◆ WRITTEN TASK 1:
From the tutor-finding post, list each flaw the writer names in that first knitting project.
◆ WRITTEN TASK 2:
Summarize the tutor-finding post in two sentences.
◆ WRITTEN TASK 3:
Carry the tutor-finding post forward from its final sentence.

◆ TEXT TO READ:
>> start

How to Find the Right Tutor for your Child
I found my very first knitting project a while back and it was a hot mess. Holes where there shouldn’t be holes, dropped stitches, added stitches, and changes in stitch size. Even if you don’t knit, know that all of that is bad.
I learned how to knit about 6 years ago. A friend showed me the basics, but I was then left to books and YouTube. I would read the same directions or watch the same video over and over again, trying to understand them but getting stuck. I was lost on something that everyone else seemed to understand just fine.
Does that ever happen to you? I know it can happen to parents when they try to find a tutor for their kids. The teacher says, “I think your child would benefit from working with a tutor.” And you say, “OK, I’ll get on that.”
Except, you have no idea how to get on that, where to look, or what to look for. So, you either work blindly or maybe, kind of, give up.
Below I have some tips to save you time and frustration. To help you out, I also created a quick worksheet to help you through the process.
How to Find the Right Tutor for your Child
What are you Looking for?
You need to start the search with an idea of what you’re searching for. Finding a dyslexia tutor is very different than finding an AP English tutor. Having answers to the following questions will help you select the right tutor.

>> end

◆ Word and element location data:
>> start

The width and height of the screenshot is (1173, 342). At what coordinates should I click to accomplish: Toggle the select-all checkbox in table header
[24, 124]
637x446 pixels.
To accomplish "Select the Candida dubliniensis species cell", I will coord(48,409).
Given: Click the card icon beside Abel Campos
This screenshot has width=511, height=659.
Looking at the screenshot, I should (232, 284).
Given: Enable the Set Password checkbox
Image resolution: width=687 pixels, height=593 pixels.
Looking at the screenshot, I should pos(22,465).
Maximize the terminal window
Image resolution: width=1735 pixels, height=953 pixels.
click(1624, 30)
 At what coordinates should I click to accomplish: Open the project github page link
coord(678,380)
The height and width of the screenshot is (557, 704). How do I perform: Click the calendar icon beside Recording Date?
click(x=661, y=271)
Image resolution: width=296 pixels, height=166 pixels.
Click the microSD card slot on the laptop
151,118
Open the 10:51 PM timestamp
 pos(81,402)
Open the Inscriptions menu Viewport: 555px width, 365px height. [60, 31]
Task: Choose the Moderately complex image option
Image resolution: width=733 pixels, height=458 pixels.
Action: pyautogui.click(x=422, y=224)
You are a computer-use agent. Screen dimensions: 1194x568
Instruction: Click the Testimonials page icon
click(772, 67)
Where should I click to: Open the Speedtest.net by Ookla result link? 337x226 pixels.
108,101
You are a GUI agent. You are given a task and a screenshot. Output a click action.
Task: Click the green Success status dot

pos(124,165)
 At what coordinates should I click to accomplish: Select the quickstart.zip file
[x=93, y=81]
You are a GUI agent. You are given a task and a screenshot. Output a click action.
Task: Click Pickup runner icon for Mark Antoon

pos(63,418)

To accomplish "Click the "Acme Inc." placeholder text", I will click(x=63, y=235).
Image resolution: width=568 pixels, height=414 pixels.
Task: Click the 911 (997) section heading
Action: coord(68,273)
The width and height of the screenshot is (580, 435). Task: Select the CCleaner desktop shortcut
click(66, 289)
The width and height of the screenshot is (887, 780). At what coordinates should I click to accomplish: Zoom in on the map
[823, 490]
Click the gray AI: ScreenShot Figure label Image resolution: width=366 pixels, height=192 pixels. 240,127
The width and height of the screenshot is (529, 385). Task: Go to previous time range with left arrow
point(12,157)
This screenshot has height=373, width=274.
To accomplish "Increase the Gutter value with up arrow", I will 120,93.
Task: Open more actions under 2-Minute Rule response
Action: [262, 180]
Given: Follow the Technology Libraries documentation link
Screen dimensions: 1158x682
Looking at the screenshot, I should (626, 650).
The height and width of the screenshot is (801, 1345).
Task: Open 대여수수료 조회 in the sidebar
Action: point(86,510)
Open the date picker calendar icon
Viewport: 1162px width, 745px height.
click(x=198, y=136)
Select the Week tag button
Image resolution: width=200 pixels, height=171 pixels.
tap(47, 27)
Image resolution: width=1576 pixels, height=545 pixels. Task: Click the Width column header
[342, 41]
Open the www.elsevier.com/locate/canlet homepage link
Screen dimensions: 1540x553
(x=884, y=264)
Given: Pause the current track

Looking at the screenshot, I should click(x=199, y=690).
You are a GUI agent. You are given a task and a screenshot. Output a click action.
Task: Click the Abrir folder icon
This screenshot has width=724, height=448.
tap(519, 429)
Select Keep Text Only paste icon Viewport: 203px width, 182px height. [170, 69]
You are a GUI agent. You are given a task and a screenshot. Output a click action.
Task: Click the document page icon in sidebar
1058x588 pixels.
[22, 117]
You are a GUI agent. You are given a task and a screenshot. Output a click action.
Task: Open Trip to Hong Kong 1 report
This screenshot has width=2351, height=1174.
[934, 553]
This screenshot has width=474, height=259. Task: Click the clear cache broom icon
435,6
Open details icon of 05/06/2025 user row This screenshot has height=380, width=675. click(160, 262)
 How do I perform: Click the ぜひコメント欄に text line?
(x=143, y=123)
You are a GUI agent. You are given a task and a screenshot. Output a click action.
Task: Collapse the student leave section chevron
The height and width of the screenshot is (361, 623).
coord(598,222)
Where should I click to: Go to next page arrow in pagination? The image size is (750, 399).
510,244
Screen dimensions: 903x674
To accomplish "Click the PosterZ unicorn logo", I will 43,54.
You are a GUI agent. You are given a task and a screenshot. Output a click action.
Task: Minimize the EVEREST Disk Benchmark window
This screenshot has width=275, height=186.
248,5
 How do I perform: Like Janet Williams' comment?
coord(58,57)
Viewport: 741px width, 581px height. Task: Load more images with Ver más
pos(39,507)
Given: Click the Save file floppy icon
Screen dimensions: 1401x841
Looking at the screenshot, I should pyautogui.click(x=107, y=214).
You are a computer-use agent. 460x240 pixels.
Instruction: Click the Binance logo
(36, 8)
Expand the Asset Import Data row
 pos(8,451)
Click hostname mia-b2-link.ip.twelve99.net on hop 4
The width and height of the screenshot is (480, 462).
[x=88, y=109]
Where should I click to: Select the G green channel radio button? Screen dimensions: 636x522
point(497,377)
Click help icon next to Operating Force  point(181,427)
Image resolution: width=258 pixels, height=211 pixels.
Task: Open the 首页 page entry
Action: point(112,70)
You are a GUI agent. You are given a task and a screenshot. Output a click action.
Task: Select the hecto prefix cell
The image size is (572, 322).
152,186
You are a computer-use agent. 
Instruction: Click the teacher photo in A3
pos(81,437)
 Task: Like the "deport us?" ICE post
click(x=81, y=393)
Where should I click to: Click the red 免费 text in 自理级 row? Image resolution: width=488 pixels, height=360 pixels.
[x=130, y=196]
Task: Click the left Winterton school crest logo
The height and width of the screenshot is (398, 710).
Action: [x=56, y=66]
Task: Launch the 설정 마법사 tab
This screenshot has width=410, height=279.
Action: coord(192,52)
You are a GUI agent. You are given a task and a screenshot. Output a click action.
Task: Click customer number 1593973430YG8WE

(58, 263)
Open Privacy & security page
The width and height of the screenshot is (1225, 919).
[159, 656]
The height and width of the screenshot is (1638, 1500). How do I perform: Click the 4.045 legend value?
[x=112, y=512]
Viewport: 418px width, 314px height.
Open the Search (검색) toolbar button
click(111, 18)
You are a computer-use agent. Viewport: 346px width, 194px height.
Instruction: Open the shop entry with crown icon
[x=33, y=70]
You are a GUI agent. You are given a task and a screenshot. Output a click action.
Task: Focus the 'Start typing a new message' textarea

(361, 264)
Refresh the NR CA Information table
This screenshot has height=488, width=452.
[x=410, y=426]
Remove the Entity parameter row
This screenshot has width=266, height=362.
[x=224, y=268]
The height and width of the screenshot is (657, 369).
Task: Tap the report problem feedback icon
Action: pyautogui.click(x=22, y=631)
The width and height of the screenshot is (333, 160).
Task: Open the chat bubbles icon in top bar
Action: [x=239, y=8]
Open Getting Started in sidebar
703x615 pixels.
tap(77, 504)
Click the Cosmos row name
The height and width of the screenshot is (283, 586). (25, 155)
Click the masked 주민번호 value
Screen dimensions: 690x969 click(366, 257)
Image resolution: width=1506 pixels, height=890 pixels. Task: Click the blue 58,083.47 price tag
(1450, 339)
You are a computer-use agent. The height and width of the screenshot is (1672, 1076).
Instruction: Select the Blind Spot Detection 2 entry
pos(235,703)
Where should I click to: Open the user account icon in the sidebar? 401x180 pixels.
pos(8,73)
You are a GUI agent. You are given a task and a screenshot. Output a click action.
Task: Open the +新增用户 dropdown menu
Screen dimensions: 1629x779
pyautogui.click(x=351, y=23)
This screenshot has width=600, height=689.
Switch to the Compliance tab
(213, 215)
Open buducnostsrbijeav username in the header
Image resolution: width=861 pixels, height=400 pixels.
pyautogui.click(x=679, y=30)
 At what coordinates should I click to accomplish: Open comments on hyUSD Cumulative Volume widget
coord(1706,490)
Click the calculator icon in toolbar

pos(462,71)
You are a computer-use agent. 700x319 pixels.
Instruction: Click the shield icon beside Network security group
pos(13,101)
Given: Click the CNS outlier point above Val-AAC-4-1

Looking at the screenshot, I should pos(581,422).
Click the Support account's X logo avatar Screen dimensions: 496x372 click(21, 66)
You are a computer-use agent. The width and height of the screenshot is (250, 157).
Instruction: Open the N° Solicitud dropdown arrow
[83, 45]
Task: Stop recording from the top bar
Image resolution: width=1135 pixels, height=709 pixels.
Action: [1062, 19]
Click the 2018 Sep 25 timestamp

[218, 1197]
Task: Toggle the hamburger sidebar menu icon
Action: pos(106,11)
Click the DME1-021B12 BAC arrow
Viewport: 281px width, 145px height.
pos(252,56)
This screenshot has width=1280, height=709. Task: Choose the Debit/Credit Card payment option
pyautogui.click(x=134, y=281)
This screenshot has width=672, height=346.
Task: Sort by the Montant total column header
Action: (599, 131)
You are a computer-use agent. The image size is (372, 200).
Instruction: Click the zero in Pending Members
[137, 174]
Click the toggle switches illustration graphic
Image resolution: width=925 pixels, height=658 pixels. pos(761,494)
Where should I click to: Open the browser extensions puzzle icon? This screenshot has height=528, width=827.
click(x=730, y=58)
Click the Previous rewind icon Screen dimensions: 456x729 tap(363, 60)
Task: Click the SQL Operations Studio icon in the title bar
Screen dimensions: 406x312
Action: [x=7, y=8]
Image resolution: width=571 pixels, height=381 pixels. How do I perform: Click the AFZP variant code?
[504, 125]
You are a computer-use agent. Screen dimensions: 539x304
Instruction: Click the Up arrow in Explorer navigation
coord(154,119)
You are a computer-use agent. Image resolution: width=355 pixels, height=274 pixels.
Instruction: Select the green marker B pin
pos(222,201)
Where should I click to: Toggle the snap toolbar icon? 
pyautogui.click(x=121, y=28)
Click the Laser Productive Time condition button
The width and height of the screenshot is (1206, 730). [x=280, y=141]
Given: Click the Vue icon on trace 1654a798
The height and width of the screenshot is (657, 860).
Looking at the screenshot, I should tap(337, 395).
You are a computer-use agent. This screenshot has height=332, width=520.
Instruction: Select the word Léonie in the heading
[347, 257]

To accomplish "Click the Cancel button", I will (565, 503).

>> end

◆ FINAL RESULT 1:
- Holes where there shouldn't be holes
- Dropped stitches
- Added stitches
- Changes in stitch size

◆ FINAL RESULT 2:
The writer compares struggling to learn knitting from books and videos to how parents can feel lost when a teacher recommends a tutor and they don't know where to look or what to look for. To save time and frustration, the writer offers tips and a worksheet, starting with the need to know what kind of tutor you are searching for.

◆ FINAL RESULT 3:
What kind of help does your child need? It might be for a specific course, such as Chemistry. Maybe your child needs help getting organized. Or your child has a learning disability and needs assistance coping with that. The three examples I gave are all completely different services – most tutors couldn’t do all 3.
How often do you want to meet? To see the best results, most tutors will want to meet at least once a week. You might be able to stretch it to every other week, but it will take longer to see results. If you’re looking into test prep, be prepared for several months of tutoring.
Where do you want to meet? In a public place, in your home, or online? There are pros and cons for each. But if you’re hesitant about online tutoring, don’t be. I wasn’t so sure about teaching online when I started, but I have come to love it. I think there are fewer distractions for the teacher and student and no one has to leave their own house. Huzzah!
How much are you willing to pay? While wanting to save money is understandable, tutoring is an investment in your child’s future. Tutors under $20/ hr are probably not professional – walk away.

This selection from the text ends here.